The U.S., European Union (EU) and China and their global organizations have been incentivizing and pressuring developing countries to favor wind and solar energy. Examples include: (1) the Biden administration gave First Solar, a solar energy company owned by a Biden megadonor, a $500 million government loan to build a manufacturing facility in India, (2) China has made wind and solar manufacturing and other investments in Brazil in exchange for favoring wind and solar generation over co-generation at domestic sugar cane ethanol plants that could have readily and economically reduced both oil and natural gas usage and greenhouse gas emissions, and (3) inspired by Germany, the United Nations and World Bank have been financing wind, hydro and solar energy in Africa, including Kenya and Nigeria.
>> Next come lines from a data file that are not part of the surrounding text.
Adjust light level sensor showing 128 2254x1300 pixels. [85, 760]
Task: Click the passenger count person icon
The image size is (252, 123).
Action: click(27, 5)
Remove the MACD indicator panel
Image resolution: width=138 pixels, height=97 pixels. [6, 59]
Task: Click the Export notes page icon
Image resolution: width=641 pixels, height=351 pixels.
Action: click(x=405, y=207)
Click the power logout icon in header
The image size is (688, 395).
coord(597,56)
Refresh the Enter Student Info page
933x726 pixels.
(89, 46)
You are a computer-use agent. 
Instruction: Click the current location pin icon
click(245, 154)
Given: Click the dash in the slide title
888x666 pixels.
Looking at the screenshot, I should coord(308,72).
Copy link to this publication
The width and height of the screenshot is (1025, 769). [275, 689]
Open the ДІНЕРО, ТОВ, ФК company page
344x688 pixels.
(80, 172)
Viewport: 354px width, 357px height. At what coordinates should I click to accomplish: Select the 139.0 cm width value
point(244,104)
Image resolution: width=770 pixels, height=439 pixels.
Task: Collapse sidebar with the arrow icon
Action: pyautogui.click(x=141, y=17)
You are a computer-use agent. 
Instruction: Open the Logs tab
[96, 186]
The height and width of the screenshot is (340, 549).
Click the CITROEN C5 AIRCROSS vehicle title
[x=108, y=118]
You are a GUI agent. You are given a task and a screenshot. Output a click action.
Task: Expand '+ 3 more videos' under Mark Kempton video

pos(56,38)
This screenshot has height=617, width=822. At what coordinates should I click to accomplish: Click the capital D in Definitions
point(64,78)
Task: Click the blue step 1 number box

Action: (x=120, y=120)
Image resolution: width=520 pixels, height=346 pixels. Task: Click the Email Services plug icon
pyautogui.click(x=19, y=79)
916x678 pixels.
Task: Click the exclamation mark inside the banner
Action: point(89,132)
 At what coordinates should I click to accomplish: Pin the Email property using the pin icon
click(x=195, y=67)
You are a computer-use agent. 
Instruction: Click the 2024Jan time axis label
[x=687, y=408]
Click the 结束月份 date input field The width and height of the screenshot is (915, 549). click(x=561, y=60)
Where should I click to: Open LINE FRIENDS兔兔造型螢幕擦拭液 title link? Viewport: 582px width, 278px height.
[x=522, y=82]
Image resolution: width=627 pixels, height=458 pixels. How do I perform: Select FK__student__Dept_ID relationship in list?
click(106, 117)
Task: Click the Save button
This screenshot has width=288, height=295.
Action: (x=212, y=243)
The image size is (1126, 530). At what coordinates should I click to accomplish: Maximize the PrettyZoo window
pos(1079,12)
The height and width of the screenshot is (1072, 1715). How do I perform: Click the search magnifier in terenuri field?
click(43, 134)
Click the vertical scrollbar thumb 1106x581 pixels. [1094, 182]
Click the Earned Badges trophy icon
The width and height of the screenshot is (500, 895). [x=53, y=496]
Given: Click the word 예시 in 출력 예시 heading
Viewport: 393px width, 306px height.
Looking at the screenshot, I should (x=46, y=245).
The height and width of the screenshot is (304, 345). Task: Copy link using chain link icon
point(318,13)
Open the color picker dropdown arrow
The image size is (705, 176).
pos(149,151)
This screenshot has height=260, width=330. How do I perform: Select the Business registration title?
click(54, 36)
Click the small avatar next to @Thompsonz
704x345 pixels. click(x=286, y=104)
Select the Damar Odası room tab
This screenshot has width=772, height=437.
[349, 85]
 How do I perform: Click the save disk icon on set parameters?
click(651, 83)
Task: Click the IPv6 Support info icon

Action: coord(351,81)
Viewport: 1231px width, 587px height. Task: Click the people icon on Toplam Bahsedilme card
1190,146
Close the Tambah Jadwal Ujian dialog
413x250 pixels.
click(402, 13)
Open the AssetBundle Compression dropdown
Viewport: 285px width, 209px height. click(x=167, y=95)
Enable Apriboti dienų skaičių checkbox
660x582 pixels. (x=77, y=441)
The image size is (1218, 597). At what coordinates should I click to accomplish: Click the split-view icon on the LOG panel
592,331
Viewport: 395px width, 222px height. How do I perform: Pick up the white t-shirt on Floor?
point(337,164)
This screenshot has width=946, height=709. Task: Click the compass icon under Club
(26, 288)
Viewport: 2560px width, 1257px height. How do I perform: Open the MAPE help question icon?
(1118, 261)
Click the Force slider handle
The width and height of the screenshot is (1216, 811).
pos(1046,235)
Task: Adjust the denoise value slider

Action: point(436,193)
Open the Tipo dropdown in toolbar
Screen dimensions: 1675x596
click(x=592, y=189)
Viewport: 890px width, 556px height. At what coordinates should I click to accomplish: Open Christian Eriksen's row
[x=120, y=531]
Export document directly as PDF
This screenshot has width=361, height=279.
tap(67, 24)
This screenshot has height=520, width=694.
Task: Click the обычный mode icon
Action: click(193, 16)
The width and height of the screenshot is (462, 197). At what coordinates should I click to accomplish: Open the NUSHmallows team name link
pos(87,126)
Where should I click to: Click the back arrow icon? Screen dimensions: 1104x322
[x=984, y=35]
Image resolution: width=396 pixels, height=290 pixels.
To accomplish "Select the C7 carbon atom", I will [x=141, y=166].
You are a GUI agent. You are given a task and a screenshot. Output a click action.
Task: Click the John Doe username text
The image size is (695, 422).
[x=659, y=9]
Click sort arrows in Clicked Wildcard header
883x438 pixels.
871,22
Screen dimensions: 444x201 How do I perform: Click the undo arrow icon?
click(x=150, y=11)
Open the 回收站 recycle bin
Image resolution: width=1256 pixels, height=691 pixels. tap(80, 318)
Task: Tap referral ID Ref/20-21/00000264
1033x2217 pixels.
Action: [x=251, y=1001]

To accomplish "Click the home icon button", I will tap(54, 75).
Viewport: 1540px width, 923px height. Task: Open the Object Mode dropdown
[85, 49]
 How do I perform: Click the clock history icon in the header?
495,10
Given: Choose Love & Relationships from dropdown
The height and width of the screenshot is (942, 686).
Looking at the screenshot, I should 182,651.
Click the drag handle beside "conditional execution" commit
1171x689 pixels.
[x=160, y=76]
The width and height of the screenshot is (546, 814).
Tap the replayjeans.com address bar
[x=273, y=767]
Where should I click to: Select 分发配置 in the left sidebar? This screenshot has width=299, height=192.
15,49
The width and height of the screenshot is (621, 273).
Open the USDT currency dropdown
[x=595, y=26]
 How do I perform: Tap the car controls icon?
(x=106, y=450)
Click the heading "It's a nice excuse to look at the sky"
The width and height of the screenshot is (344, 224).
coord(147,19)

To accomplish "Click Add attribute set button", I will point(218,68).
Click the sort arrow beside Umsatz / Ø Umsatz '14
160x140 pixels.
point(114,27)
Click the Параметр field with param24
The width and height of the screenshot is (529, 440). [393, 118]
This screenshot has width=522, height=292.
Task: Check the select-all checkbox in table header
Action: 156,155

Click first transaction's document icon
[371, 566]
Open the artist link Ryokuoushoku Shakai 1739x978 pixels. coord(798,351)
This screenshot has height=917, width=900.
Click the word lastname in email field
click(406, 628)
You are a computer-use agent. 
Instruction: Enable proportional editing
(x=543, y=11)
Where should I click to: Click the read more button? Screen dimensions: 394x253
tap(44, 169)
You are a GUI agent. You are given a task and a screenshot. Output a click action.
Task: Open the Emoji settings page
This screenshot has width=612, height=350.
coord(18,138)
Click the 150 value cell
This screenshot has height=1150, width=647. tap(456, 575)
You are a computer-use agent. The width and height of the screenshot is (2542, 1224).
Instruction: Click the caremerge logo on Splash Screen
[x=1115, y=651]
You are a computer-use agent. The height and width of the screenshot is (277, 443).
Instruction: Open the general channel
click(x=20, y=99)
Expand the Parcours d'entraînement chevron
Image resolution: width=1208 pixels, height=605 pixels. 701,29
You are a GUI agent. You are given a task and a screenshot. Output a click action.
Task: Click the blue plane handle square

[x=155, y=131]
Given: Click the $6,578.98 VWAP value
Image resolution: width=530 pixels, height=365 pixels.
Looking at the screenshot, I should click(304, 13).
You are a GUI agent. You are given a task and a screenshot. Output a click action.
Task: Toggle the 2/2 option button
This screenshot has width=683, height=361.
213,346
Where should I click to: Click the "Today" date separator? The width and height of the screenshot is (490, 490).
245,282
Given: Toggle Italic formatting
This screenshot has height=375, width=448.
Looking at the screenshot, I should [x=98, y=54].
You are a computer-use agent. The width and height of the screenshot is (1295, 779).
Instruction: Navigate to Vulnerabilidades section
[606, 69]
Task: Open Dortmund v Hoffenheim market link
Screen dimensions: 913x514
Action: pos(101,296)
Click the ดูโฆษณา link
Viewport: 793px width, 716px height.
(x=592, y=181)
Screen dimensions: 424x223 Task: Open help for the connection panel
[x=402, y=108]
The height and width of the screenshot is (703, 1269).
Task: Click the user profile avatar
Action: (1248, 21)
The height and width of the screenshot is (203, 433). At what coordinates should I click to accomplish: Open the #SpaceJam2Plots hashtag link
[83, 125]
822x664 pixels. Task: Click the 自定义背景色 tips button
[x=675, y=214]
Perhaps, the biggest indication of a global conspiracy is that Big Oil & Gas interests rarely mention the low reductions in natural gas usage caused by wind and solar energy, probably because it is great for their business. They often call wind and solar a pipe dream while opposing the supposed transition with relatively minor criticisms, such as land and mineral usage, capacity factors, reliability and blackouts. Government policies favoring wind and solar energy are providing political cover, that attempts are being made to solve depleting oil and natural gas reserves and climate change, while not actually threatening their $4 trillion per year global markets. The U.S. and EU obtain two-thirds of total energy from oil and by-product natural gas and less than 13% from each coal and nuclear, compared to global energy use of 54% oil and gas, 27% coal and 6% nuclear.
Manipulation of oil and natural gas supplies has caused global oil crises and threatened entire economies and even war. Global oil production has been controlled by the Organization of the Petroleum Exporting Countries and Russia (OPEC plus), which produces over half of global oil supply and has the world’s lowest-cost petroleum reserves. But the U.S., which produces over 20% of oil and natural gas, has also made these markets more dominant by favoring Big Oil & Gas companies. Global trade policies allow OPEC to prevent their citizens from producing oil and manipulate supply on global markets. Oil price spikes have led to 10 of the last 12 U.S. recessions. Governments have also claimed climate change poses an "existential threat" to life on Earth, although the seriousness of those claims now appears dubious considering government favoritism for oil and gas.
(Note: Independent researchers also used access to the real-time operations data available in Ireland in 2010 and 2011 for a less than thorough study that indicated the backup problem of using natural gas with wind energy. Besides Ireland, less than independent researchers received access to the real-time operations data for a study of the Colorado and Texas systems in 2008. The Bentek study, financed by the petroleum industry, showed the introduction of wind energy played havoc on the systems dominated by coal generation. The industry recommended backup with natural gas generators, and has not financed a study of a system using natural gas to follow wind energy. Following wind with hydropower does not reduce greenhouse emissions unless storage is involved.)